Proza, Recensies

‘Mijn vak zal zijn: krankzinnig worden’

Aantekeningen uit het gesticht

Christine Lavant

Eerst alleen ‘ongeneeslijk zieke psychiatrische patiënten’, later ook ‘oude mensen, hartpatiënten, mensen met kwaadaardige gezwellen die arbeiders waren geweest en van de steun hadden geleefd’ en zelfs ‘patiënten die zich om een of andere reden hinderlijk gedroegen en de sympathie van het personeel hadden verloren’. Meer dan vierhonderd doden hadden hoofdpsychiater Franz Niedermoser en drie collega-verplegers op hun geweten toen zij op 4 april 1946 veroordeeld werden tot de dood door ophanging. In het psychiatrisch ziekenhuis van Klagenfurt, in de Oostenrijkse provincie Karinthië, hadden ze voluit meegewerkt aan het nazistische Aktion T4-programma voor onvrijwillige euthanasie.

 

Innerlijke stilte

Elf jaar eerder, in 1935, verbleef een twintigjarige Oostenrijkse zes weken lang uit vrije wil in datzelfde ziekenhuis. Ze wilde er herstellen van een zelfmoordpoging – ze nam dertig slaappillen; toch werd ze wakker. In de voorgaande jaren was ze begonnen gedichten te publiceren in een tijdschrift; het manuscript van een autobiografisch verhaal dat ze afwerkte werd eerst aanvaard, dan afgewezen door een uitgever uit Graz. Daarna vernietigde ze de tekst. Of er een oorzakelijk verband is tussen de afwijzing en de zelfmoordpoging is onzeker, maar het is niet onmogelijk.

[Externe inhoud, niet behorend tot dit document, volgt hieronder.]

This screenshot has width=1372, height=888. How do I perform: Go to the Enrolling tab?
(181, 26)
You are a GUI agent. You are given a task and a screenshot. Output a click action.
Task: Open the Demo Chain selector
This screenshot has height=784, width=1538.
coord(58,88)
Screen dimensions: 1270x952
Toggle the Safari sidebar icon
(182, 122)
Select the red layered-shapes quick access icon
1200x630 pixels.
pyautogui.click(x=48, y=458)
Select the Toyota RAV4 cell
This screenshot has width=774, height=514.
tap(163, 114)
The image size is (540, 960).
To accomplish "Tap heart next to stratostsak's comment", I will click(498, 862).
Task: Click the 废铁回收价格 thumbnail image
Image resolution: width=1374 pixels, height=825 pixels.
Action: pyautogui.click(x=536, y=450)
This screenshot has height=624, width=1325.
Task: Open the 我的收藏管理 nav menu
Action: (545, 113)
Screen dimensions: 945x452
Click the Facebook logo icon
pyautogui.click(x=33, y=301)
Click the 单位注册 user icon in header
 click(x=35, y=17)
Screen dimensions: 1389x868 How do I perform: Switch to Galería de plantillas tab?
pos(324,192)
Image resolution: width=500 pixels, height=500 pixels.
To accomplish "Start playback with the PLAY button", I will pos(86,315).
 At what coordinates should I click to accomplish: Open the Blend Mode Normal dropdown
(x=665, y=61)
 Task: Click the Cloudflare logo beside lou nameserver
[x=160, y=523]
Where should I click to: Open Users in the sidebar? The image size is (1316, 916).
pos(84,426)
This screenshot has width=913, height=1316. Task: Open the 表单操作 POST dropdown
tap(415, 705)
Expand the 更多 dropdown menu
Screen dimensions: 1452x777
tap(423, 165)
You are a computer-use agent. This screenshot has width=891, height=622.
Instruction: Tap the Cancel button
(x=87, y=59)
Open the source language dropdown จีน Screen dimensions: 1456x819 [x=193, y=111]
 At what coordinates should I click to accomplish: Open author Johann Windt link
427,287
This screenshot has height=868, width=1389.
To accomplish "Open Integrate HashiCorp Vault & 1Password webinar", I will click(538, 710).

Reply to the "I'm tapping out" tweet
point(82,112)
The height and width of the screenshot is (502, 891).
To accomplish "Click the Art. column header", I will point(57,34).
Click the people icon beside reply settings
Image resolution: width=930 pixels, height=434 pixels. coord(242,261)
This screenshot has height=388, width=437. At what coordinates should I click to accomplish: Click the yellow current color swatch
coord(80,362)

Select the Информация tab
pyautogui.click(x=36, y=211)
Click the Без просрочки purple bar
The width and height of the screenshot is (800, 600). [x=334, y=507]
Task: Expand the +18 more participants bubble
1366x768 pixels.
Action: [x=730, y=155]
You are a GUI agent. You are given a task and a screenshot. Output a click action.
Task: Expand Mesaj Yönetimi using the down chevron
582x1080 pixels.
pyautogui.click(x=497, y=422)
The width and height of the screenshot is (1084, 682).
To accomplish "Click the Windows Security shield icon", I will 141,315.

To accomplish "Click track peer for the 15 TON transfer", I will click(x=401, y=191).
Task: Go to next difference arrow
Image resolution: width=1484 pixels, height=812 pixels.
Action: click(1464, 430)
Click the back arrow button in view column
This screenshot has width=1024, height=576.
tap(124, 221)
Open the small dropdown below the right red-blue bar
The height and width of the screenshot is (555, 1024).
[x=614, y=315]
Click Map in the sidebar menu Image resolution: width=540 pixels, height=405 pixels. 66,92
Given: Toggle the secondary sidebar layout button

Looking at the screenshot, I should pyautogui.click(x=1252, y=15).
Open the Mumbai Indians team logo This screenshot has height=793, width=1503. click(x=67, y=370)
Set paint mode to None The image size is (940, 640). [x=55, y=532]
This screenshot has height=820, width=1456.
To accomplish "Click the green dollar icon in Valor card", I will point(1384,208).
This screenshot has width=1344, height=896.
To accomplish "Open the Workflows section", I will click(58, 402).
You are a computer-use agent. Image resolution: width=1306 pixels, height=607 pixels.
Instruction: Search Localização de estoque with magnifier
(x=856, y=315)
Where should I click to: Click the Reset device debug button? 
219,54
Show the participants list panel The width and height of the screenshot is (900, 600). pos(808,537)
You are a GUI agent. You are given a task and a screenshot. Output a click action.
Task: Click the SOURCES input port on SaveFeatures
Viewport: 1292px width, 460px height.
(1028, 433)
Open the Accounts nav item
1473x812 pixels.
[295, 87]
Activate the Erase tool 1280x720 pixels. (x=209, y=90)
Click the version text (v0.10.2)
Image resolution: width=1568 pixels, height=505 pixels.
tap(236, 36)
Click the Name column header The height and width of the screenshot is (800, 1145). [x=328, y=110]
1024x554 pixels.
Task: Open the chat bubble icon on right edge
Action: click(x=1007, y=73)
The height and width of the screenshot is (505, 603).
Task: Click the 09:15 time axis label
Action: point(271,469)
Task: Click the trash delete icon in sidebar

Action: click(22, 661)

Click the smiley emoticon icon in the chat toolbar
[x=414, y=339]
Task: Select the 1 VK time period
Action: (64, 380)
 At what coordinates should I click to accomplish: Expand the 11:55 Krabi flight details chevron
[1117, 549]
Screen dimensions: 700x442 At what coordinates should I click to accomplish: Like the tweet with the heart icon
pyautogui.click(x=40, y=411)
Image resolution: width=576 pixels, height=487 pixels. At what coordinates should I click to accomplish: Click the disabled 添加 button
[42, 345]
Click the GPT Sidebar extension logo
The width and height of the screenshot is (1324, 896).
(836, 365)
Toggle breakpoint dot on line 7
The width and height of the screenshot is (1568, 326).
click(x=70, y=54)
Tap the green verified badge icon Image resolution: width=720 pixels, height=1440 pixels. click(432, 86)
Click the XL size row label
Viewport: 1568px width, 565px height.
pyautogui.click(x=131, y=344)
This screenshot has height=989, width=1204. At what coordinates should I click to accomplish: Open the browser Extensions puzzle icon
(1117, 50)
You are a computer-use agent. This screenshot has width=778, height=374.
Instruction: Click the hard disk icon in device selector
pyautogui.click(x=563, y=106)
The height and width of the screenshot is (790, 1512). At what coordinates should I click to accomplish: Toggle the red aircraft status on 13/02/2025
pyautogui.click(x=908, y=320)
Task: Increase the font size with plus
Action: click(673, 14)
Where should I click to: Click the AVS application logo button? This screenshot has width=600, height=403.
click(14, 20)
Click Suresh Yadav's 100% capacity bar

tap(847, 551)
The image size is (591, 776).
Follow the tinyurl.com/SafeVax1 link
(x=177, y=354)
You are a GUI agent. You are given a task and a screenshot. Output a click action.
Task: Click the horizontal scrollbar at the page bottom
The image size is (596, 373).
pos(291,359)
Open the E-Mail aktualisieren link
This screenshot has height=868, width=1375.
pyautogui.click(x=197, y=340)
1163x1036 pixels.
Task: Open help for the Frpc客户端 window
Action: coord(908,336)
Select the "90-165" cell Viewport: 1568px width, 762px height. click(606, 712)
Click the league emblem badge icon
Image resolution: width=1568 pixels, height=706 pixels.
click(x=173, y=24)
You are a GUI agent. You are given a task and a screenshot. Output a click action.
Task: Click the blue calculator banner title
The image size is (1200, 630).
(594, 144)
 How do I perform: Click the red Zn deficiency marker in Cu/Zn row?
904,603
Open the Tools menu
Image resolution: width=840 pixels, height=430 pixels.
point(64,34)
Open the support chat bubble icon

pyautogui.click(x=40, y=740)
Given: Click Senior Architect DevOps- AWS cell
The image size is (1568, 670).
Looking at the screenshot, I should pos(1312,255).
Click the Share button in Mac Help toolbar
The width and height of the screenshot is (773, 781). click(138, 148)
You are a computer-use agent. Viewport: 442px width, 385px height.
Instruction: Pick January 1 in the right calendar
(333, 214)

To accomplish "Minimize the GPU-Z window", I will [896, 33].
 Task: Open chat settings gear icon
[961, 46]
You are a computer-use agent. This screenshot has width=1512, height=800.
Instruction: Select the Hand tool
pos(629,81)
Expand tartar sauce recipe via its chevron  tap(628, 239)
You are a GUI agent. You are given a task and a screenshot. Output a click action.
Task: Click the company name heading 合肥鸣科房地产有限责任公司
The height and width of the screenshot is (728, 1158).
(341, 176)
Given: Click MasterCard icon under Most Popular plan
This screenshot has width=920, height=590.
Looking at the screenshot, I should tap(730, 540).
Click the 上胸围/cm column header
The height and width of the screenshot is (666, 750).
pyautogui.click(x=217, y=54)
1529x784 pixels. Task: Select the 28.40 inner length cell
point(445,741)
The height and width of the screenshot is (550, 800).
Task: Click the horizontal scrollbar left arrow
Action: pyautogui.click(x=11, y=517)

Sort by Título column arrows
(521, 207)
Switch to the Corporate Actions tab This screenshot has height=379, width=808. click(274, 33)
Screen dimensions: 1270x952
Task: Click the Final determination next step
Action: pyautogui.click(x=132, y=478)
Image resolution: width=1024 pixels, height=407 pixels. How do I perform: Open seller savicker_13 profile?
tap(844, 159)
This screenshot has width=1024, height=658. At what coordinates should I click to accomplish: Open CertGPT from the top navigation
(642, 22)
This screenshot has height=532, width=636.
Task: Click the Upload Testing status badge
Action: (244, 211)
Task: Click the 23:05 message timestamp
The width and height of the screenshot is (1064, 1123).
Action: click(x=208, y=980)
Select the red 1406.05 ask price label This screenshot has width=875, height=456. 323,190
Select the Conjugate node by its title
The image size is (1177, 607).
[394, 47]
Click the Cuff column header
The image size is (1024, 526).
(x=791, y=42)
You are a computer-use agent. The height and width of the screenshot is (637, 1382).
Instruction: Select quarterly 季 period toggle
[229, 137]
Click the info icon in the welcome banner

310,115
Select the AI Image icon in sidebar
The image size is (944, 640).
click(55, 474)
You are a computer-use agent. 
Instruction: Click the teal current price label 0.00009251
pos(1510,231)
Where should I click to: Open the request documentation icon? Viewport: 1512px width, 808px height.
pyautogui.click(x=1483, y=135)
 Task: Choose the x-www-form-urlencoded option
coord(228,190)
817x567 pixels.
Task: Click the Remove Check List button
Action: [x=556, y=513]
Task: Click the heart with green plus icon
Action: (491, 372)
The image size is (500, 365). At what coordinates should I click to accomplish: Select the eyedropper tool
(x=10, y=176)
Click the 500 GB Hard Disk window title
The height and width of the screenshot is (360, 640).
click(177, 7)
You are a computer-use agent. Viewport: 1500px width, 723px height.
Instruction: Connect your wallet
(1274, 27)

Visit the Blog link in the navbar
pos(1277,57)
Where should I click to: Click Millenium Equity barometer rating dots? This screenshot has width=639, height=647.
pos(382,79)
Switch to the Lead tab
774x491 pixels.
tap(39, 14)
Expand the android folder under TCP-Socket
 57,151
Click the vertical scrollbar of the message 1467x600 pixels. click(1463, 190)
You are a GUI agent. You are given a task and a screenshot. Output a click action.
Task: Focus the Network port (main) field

Het meisje in kwestie heette Christine Thonhauser. Ze was het negende kind uit een straatarme mijnwerkersfamilie uit Wolfsberg en rolde van de ene ziekte in de andere. Een dokter gaf haar een boek van Rilke; het zette haar aan tot een obsessief schrijven, dat pas na de Tweede Wereldoorlog kon ontbolsteren. Om evidente redenen hield ze zich tijdens die oorlog zo onzichtbaar mogelijk – ze was, schreef ze, ‘veroordeeld, tot een volledige innerlijke stilte’ – en probeerde ze met breiwerk enige kost te verdienen. In haar meest productieve periode, van 1946 tot het einde van de jaren vijftig, schreef ze in heel intense periodes liefst 1200 bladzijden proza en 1700 gedichten bij elkaar. Thonhauser nam een pseudoniem aan, ‘Lavant’, naar de rivier en het dal in de streek waar ze opgroeide, en gaf in 1950 een opmerkelijk optreden op de cultuurdagen van de stad Sankt Veith. Vanaf dat moment zou ze te boek staan als een vooraanstaande Oostenrijkse dichteres. Tijdens haar carrière zou ze vier prijzen ontvangen: de Georg Trakl-prijs in 1954 én 1964, de Anton Wildgans-prijs, ook in 1964, en ten slotte de Grösser Österreichischer Staatspreis in 1970, drie jaar voor ze op achtenvijftigjarige leeftijd stierf.

 

Apologie voor het lijden

In de Lage Landen is Lavant grotendeels onbekend gebleven, al kan je haar werk wel terugvinden in bloemlezingen en verschenen er vertalingen van haar gedichten in de tijdschriften De Revisor, DW B en Poëziekrant. Tot voor kort was alleen een selectie van haar gedichten in boekvorm beschikbaar in het Nederlands: in 2004 publiceerden Stefaan en Anke van den Brempt bij uitgeverij P De wilde zijtak van de slaap. Maar de honderdste verjaardag van haar geboorte, in 2015, heeft in Oostenrijk tot een vernieuwde belangstelling voor haar oeuvre geleid, en tot de uitgave van een geannoteerd verzameld werk in vier delen. De Christine Lavant Gesellschaft richt sinds dat jaar ook de Christine Lavant Preis in, een prijs ter waarde van 15.000 euro die jaarlijks uitgereikt wordt aan een dichter of prozaschrijver die ‘einen hohen ästhetischen Anspruch mit humaner Haltung und gesellschaftskritischem Blick’ verenigt – iemand, kennelijk, als Judith Schalansky, de laureaat van 2020.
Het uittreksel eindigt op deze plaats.